入力データ:
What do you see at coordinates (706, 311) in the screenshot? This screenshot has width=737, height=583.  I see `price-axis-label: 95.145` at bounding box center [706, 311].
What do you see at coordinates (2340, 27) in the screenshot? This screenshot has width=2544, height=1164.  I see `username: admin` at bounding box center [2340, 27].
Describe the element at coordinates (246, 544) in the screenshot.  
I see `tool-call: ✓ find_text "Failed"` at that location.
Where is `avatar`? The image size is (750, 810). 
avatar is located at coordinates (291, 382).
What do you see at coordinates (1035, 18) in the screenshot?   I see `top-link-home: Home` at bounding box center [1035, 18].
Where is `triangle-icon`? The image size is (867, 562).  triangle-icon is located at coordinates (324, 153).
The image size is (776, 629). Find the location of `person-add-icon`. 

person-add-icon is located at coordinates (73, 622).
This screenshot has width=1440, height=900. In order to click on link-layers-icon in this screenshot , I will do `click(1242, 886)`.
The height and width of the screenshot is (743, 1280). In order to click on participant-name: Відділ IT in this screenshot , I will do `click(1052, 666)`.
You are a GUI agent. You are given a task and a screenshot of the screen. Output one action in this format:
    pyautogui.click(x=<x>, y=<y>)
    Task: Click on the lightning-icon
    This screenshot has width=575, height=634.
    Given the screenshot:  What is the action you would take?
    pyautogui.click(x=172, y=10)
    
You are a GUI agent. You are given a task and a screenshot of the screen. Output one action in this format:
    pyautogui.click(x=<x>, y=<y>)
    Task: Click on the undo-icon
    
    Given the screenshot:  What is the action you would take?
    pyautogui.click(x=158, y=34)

やること:
上のレコードから「image」という文字列を含む行をすべて抜き出して示してください。

出力結果:
Where is `avatar`? The image size is (750, 810). 
Where is `triangle-icon`? The image size is (867, 562).  triangle-icon is located at coordinates (324, 153).
The image size is (776, 629). Find the location of `person-add-icon`. 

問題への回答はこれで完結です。